On Thursday, 12 August, the Federal Territories Islamic Religious Department (JAWI) announced a list of award recipients and he was surprised to find out that he was one of two people to receive the 'Tokoh Frontliner Khas' award, a special title for exemplary frontliners which was given out for the first time ever this year.
In a Facebook post, JAWI wrote, "Mr Roslee bin Ali (63 years old), one of the recipients of the Anugerah Tokoh Frontliner which is a new category introduced this year, is a gravedigger at the Taman Selasih Raudhatul Sakinah KL-Karak Muslim Cemetery since 2011 until now. He is involved in managing burials of COVID-19 bodies since the pandemic first hit the country and he once prepared 40 graves in a single day."
The recipients of the awards were chosen based on several criteria.
This includes leadership and exemplary skills, as well as their contribution to the community, organisation, and the state.
Roslee, who is a grandfather to 16 children, received a cash prize, a certificate, and a plaque.

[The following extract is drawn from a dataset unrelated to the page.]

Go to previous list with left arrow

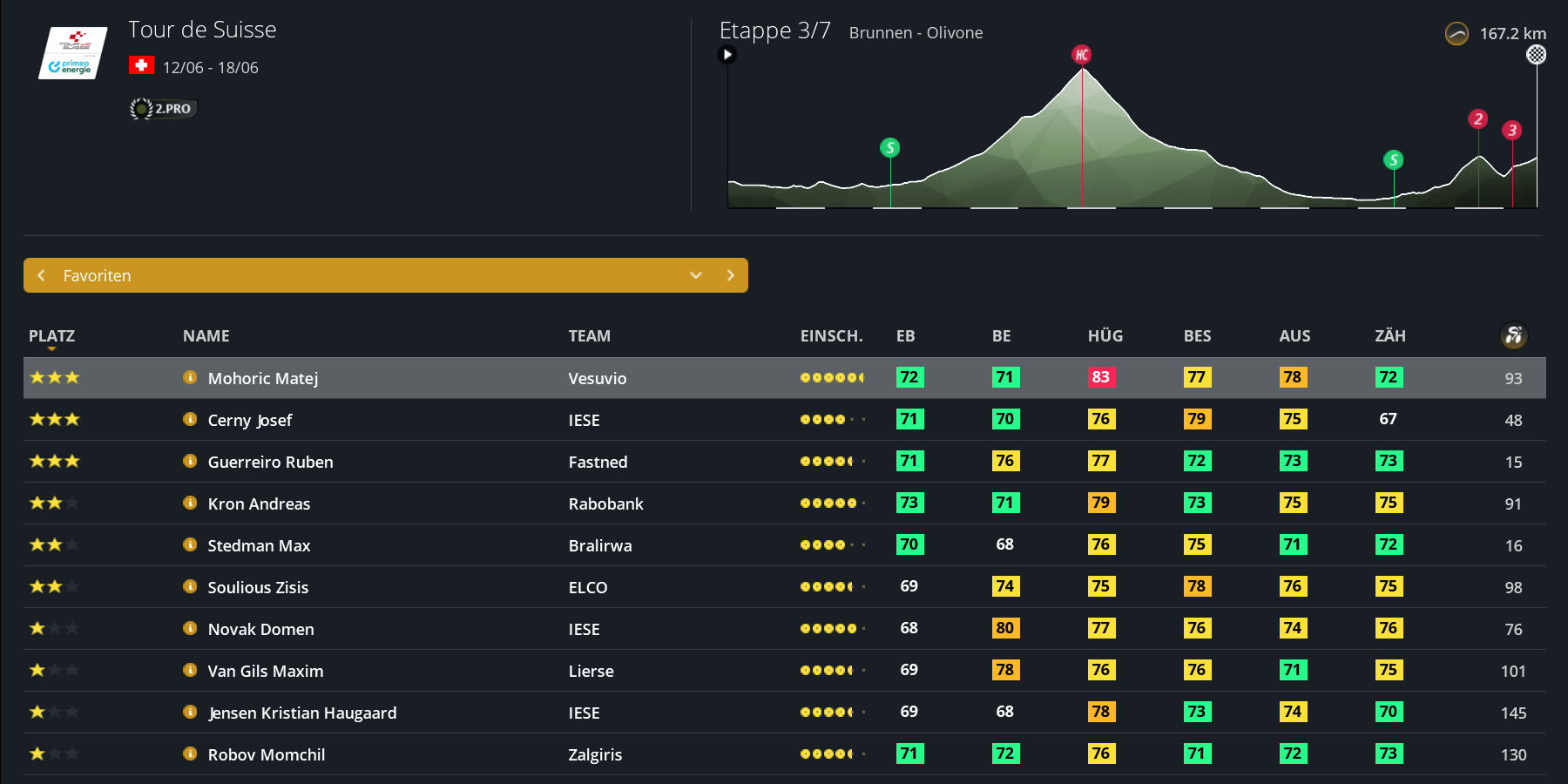coord(41,275)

In an interview with New Straits Times, he said that despite being excited to receive the award, he did not manage to get a day off to celebrate and had to immediately return to work.
"Although I am excited for receiving (sic) the award, I could not afford to take a day off and rest since the number of COVID-19 fatalities continues to increase. I must continue to discharge my duties and responsibilities entrusted to me," he said.

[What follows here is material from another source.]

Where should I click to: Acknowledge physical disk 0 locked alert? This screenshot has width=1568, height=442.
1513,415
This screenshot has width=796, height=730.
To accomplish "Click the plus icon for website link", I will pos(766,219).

The man added that nevertheless, he was thankful for the award.
"Never had I imagined being named as the recipient of a major award like this throughout my journey as a gravedigger," he noted.

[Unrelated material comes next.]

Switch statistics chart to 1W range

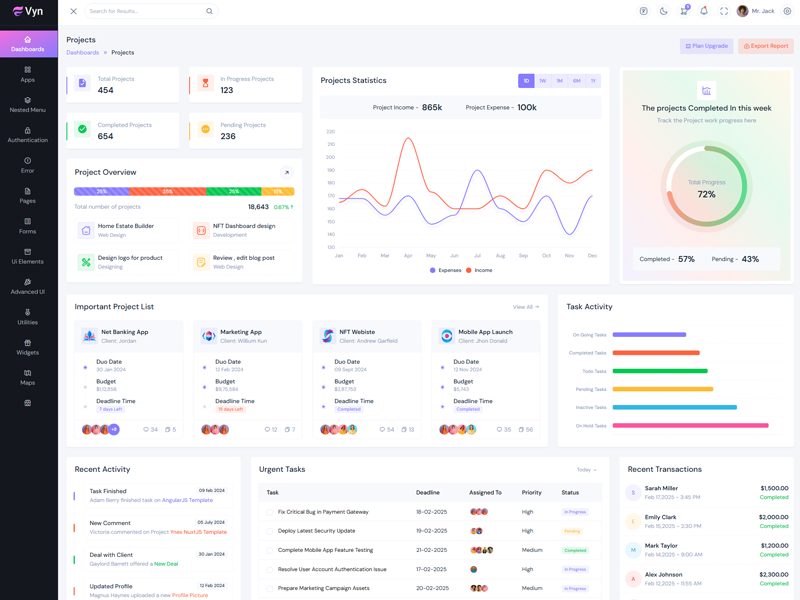(x=543, y=81)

Roslee said that he was shocked when his friends and colleagues broke the news to him
"Such an award is not only a recognition to me but also my friends who are also gravediggers," he said to New Straits Times.
"The award recognises our contribution to the society and it will definitely encourage us to work harder in providing the best services to the community," he added.
He thanked JAWI for naming him as the recipient of the special award and decided to dedicate it to his late wife, Rosnah Ahmah.
Together with his colleagues under JAWI's management, Roslee said he has helped to manage thousands of graves.
"The number of people dying from the virus continues to increase since the pandemic hit the country last year. At times, my friends and I had to work additional hours to ensure the burial ceremony could be done immediately," he explained.
"There were times when I was worried about the risk of managing the remains of people dying from COVID-19. However, as a Muslim, I believe that death can approach at any given place and time. Nevertheless, I did not neglect safety measures and have always complied with the standard operating procedures (SOPs) when performing my duties," he added.
Meanwhile, several other individuals also received awards from JAWI for their contribution to society
The main 'Tokoh Utama' award was given to Armed Forces Religious Corp (KAGAT) director-general Major-General (Rtd) Datuk Kamarudin Mamat.
Ramly Food Processing Sdn Bhd managing director Datuk Ramly Mokni was named the 'Tokoh Korporat' corporate award recipient and Dr Ismuni Bohari, the director of the Labuan Health Department, also received the 'Tokoh Frontliner' award, similar to Roslee.
On the other hand, TV3 personality and host Ahmad Fedtri Yahya was granted the 'Tokoh Pendakwah Kreatif' award and Nur Maisarah Leong Yoke Keen, who is attached with the Department of Islamic Development (JAKIM), was granted the 'Tokoh Mualaf' award.